Bagus Ifan Riyadi, lelaki berumur 30 tahun yang sudah memiliki pekerjaan tetap. Dia adalah seorang pegawai di kantor pertanian dengan status ASN. Ifan memang bukan lelaki yang pintar, tetapi dia sangat rajin bekerja dan cukup teliti dalam pekerjaan. Keberuntungan yang begitu bagus bisa mencapai di titik sekarang ini.
Untuk kehidupannya yang di kampung, gaji yang ia peroleh sudah tergolong cukup besar dan sangat mampu menghidupi istrinya. Apa lagi mereka ini belum memiliki momongan. Hanya saja gaji Ifan sudah terpotong cicilan di bank dan cicilan mobilnya setiap bulan. Jadilah dia hanya menerima sedikit saja.

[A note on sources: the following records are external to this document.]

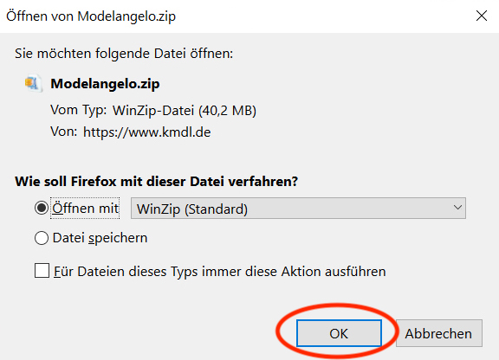Open the WinZip (Standard) application dropdown
This screenshot has height=360, width=499.
click(298, 209)
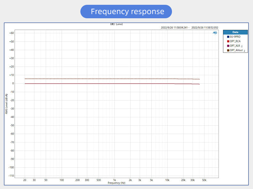Select the OPT_XLR legend label
The image size is (253, 189).
(235, 46)
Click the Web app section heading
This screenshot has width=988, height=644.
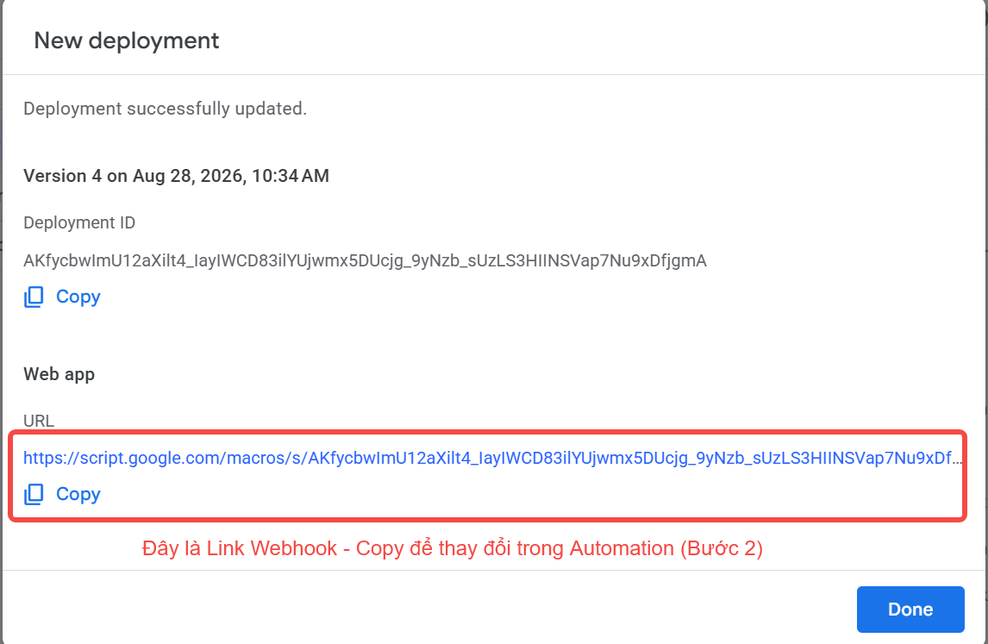[x=59, y=374]
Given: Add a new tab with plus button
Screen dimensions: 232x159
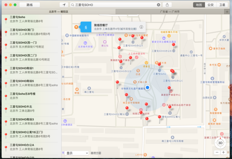Looking at the screenshot, I should [x=227, y=12].
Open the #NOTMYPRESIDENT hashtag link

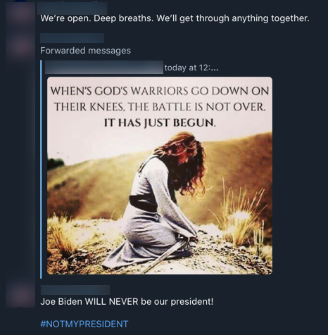(x=84, y=324)
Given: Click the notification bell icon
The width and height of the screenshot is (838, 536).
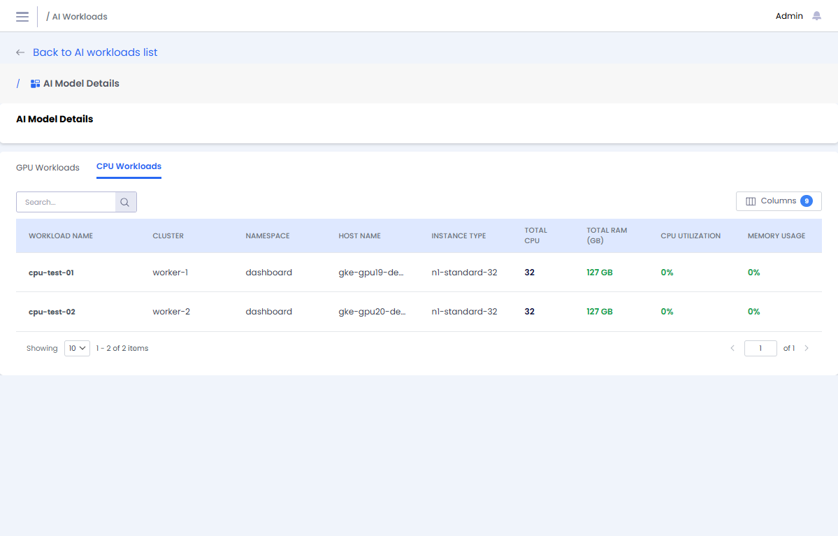Looking at the screenshot, I should (x=816, y=16).
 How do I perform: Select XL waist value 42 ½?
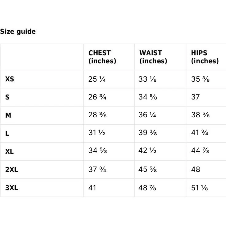147,150
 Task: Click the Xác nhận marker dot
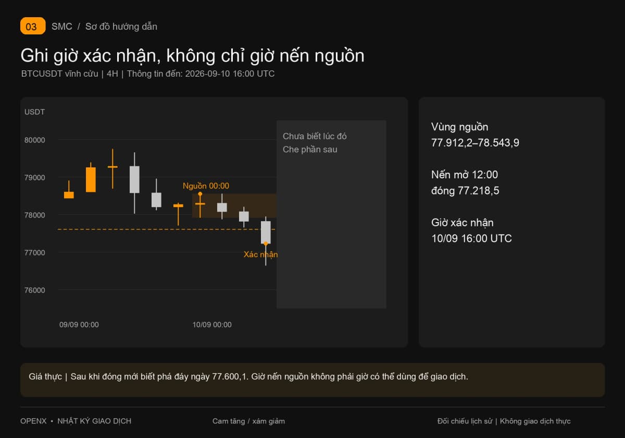tap(266, 244)
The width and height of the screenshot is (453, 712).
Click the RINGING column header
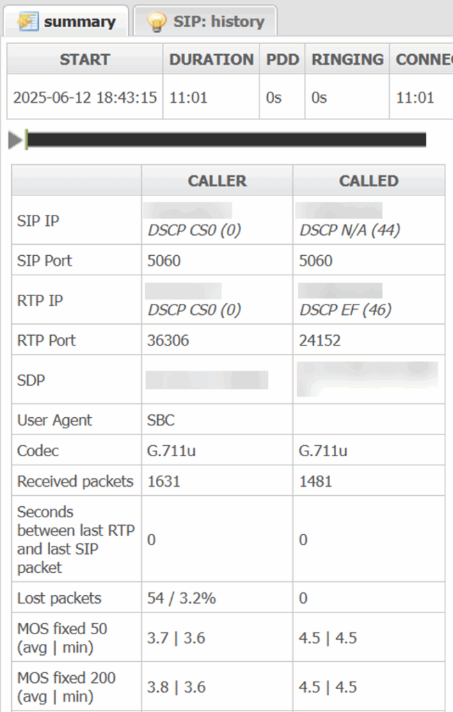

Namun, karna dia masih ingat dengan tanggung jawabnya sebagai seorang lelaki, Ifan selalu memberikan sisa gaji itu ke Wuri, seluruhnya. Tapi dia tetap minta ke Wuri soal mengisi bensin dan beli kuota hape. Urusan bayar listrik, makan sehari-hari, tentu Wuri yang menanggungnya.
Awalnya memang semua baik-baik saja. Ifan sangat menyayangi Wuri, mencintai istrinya yang memang sangat baik ini. Namun, semua berubah ketika Wina pulang dari merantau. Rumah yang mereka berdua tinggali adalah rumah peninggalan kedua orang tua Wuri, jadi Wina tetap kembali ke rumah ini.
Mawar Winaristianti, sosok yang wajahnya mirip dengan Wuri, tetapi kulit Wina lebih putih. Tubuhnya lebih pendek dari Wuri, tetapi berbody semok dan cukup berisi. Gadis berusia 21 tahun yang baru mekar-mekarnya dan memang masih masuk di masa puber. Baju-bajunya cukup sexi dan sering membuat Ifan meneguk ludah.
Selama ada Wina, Ifan sudah sering menghindar. Dia memilih tidak pulang dulu sebelum ada Wuri di rumah, tetapi lama kelamaan dia nggak kuat iman. Hingga bisikan setan telah berhasil mendorongnya masuk ke dalam kamar Wina.
**
Melihat Wuri menutup pintu kamar, Ifan menjatuhkan tubuh ke sandaran kursi. Tangannya bergerak menyugar rambut, menjambaknya untuk melampiaskan rasa sesal yang sangat menyesakkan. Dia melirik Wina yang sesenggukan duduk di atas karpet depan teve sana. Dengan cara duduk yang seperti itu, Ifan bisa melihat dengan jelas mulusnya paha putih Wina serta dalaman tipis berwarna merah yang sudah beberapa kali Ifan tarik.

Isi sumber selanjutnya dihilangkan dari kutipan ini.